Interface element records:
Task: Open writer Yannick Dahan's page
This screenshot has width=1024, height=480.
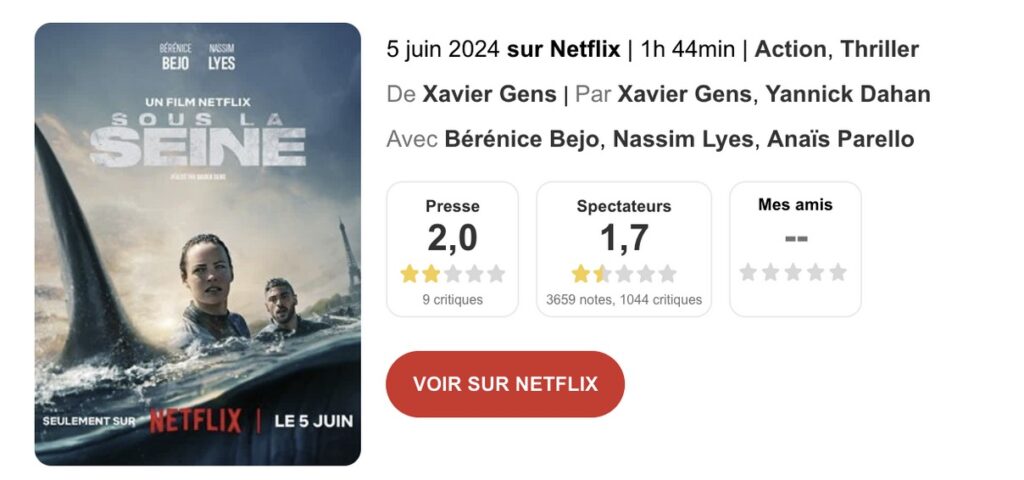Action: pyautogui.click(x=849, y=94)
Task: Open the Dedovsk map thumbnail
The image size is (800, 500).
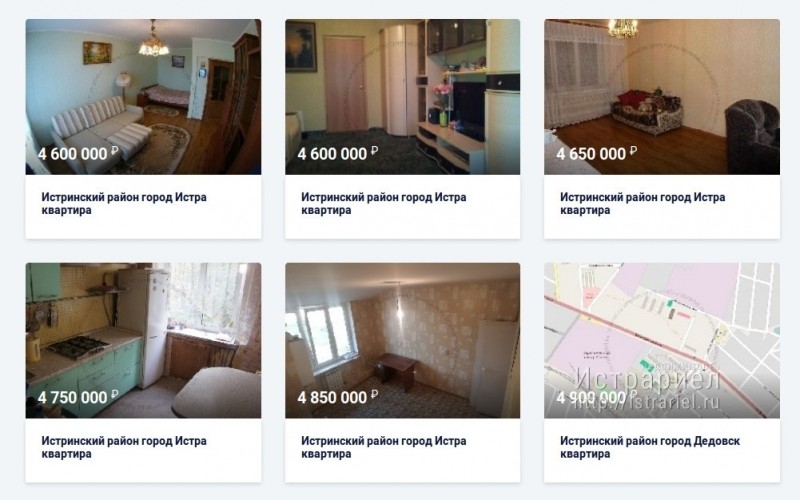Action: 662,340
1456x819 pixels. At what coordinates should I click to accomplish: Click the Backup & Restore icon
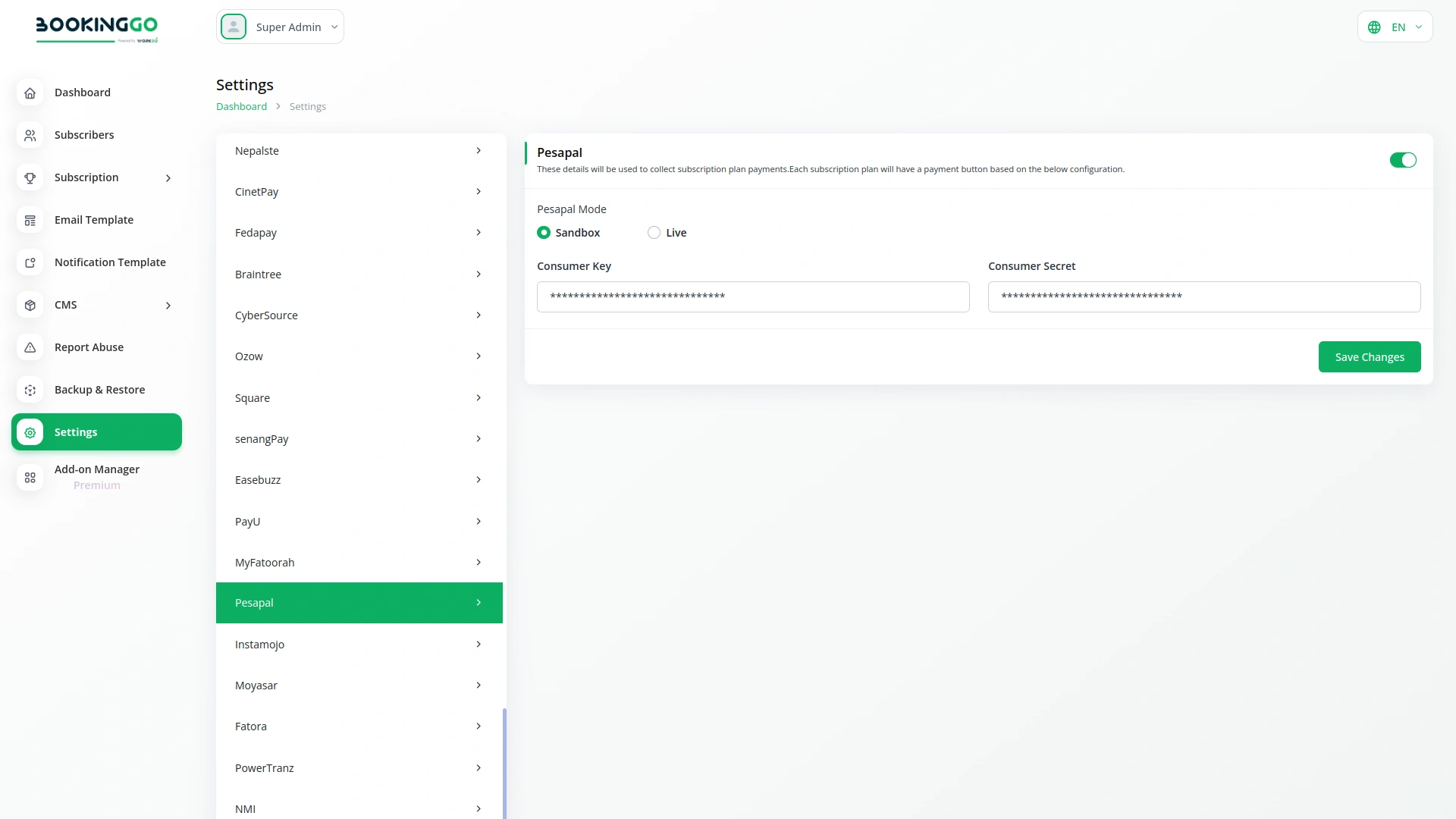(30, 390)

> [Do this]
Substitute "Instruction" for every "Task" in the material above and write out all of its lines again, leaving everything else unchanged and omitting the pictures.

> [Result for this task]
Instruction: Open writer Yannick Dahan's page
This screenshot has width=1024, height=480.
Action: pyautogui.click(x=849, y=94)
Instruction: Open the Dedovsk map thumbnail
The image size is (800, 500).
Action: 662,340
1456x819 pixels. At what coordinates should I click to accomplish: Click the Backup & Restore icon
(30, 390)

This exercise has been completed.